Uncovering Genetic Heart Conditions and Their Risks
Cardio genetics is a rapidly evolving specialty. Practitioners continue to better understand the underlying genetic markers for various cardiac conditions including arrhythmias, cardiomyopathies, lipid disorders, cardiac complications of neuromuscular conditions and vascular disease. Cardiogenetic testing and counseling can help guide treatment for patients and their family members who may also be predisposed to heart disease.
Genetic Services For Cardiology
Cardiac programs can turn to us for genetics expertise to help determine if a patient or their family members have an inherited cardiac condition and support those patients through their genetics journey.

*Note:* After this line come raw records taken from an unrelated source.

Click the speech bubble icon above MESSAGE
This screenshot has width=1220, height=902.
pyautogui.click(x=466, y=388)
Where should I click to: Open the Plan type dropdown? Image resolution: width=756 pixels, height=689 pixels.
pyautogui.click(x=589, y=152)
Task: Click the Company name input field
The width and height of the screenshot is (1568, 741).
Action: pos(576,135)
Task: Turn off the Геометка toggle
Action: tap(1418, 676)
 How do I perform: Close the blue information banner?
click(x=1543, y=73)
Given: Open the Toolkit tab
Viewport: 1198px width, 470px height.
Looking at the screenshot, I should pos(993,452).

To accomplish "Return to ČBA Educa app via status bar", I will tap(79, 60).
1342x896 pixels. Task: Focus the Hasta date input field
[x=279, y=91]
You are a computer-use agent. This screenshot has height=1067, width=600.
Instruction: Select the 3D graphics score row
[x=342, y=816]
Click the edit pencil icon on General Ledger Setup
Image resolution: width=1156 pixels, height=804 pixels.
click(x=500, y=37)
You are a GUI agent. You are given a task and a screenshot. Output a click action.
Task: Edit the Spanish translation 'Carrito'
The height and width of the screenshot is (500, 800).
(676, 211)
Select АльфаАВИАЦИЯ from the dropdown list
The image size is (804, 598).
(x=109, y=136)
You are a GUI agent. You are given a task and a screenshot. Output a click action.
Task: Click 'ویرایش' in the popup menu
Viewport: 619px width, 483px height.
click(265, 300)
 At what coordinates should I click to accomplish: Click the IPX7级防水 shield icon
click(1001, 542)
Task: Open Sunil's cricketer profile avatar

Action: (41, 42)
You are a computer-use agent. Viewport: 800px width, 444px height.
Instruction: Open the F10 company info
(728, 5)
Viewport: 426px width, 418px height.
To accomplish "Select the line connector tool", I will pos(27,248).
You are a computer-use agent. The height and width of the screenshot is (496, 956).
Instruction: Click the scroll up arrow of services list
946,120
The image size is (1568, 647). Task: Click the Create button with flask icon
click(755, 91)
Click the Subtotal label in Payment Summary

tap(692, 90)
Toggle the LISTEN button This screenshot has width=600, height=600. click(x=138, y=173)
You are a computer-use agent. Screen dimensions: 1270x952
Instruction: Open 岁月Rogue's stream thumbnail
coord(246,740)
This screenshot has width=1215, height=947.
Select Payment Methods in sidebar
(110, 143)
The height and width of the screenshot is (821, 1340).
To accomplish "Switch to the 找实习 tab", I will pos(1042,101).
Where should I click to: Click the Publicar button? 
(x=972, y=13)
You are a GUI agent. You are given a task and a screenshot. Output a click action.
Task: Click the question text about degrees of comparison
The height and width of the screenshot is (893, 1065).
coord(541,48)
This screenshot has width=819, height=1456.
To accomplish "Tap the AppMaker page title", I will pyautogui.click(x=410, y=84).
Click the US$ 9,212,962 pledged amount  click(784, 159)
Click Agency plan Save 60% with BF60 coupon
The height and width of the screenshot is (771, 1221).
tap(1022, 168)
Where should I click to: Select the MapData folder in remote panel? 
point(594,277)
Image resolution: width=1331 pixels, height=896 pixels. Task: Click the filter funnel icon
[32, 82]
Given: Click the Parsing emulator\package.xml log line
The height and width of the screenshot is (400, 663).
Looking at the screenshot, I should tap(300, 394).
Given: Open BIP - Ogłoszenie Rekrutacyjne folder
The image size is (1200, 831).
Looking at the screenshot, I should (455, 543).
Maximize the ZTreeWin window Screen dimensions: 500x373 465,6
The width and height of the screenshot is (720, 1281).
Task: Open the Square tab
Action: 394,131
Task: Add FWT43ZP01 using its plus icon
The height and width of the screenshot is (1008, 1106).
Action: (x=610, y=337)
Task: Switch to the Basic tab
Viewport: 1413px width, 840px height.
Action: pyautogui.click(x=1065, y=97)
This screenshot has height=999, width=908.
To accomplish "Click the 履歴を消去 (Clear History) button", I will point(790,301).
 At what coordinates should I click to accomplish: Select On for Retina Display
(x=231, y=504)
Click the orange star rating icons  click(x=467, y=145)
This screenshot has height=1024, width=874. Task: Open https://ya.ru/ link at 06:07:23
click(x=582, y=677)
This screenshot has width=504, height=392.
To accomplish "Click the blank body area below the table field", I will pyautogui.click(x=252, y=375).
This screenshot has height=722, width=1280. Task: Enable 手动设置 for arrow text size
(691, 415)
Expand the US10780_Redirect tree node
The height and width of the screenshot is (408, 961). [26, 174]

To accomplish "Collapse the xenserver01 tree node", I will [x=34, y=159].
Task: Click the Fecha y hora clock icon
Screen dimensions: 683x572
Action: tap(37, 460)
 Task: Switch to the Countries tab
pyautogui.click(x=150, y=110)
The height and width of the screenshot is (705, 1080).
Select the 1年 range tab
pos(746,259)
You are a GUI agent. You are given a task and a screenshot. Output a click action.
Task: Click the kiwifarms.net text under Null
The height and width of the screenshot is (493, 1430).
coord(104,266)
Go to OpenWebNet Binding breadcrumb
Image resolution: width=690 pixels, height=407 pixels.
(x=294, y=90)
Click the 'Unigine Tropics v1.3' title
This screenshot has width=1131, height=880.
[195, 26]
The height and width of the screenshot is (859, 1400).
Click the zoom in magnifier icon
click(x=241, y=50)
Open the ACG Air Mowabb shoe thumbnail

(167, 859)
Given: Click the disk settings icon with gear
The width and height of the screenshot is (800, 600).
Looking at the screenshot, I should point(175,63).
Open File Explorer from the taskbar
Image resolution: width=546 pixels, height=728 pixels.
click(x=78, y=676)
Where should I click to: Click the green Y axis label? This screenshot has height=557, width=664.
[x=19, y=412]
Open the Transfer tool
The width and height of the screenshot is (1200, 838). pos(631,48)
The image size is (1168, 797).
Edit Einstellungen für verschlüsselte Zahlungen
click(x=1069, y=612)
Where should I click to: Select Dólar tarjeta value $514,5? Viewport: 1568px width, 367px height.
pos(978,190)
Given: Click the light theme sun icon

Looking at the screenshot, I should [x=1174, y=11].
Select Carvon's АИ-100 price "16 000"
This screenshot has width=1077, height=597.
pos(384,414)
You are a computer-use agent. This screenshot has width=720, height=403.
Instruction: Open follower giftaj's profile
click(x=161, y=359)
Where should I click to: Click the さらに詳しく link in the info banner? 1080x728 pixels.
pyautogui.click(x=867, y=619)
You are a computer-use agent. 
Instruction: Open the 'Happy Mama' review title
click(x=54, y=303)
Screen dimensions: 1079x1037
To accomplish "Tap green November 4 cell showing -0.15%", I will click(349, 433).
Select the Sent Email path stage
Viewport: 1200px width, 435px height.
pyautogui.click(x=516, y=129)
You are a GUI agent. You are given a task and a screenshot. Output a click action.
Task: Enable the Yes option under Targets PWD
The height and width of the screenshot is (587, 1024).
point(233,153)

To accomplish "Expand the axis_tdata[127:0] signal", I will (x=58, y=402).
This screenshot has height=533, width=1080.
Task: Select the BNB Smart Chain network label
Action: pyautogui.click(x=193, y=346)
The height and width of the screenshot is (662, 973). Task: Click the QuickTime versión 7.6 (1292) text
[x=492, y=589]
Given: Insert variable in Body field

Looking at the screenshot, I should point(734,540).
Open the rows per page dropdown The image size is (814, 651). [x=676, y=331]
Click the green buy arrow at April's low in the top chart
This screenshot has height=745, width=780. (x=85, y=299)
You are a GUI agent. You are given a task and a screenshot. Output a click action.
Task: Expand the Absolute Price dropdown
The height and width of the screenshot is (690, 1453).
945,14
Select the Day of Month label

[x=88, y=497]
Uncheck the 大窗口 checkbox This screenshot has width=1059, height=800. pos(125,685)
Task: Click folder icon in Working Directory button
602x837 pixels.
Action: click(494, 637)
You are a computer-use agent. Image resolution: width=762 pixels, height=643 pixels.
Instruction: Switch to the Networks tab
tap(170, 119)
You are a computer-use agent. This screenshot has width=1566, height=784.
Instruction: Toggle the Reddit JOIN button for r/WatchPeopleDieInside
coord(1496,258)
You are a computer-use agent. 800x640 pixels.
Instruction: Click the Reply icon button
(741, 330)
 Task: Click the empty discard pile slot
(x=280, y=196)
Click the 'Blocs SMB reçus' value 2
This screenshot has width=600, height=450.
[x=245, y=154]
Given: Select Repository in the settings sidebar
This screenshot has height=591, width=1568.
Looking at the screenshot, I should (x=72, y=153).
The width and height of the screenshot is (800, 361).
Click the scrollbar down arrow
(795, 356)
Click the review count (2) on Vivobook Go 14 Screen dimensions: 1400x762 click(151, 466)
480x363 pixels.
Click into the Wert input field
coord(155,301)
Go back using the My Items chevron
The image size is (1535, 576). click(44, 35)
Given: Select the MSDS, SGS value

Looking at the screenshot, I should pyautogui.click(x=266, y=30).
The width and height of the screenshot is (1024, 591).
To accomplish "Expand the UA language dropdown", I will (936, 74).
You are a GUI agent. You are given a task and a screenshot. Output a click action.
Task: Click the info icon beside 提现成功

Real Examples, Real Impact.
A Patient With Dilated Cardiomyopathy
A patient with dilated cardiomyopathy undergoes genetic testing and is found to have a LMNA gene variant, which predisposes them to life-threatening arrhythmias. Identifying this helped inform the patient’s options to treat this condition such as implanting a cardioverter-defibrillator.
A Patient With High Cholesterol Since Childhood
A patient with high cholesterol since childhood is found to have a genetic variant associated with familial hypercholesterolemia. The patient can now access specific treatment while the patient’s children can be tested and begin cholesterol screening and treatment if necessary.
A Teenager Whose Father Suddenly Passed Away
A teenager whose father died suddenly at age 40 has an opportunity to be proactive about their own health risks. Genetic testing was done on a blood sample collected during the father’s autopsy, which indicated a genetic variant associated with long QT syndrome. The teenager was then able to get tested and is now on beta blockers and is monitored by an electrophysiologist.
A Test Changed The Course of Treatment
A middle-aged man presents to his cardiologist with palpitations and is found to have atrial fibrillation and AV block. Cardiac MRI of the patient was indicative of infiltrative disease, suggestive of cardiac sarcoidosis. The patient also underwent genetic testing that revealed a mutation that mimics cardiac sarcoidosis. This changed the course of the patient’s treatment and identified risks to first-degree relatives, which enabled proactive cardiac screening.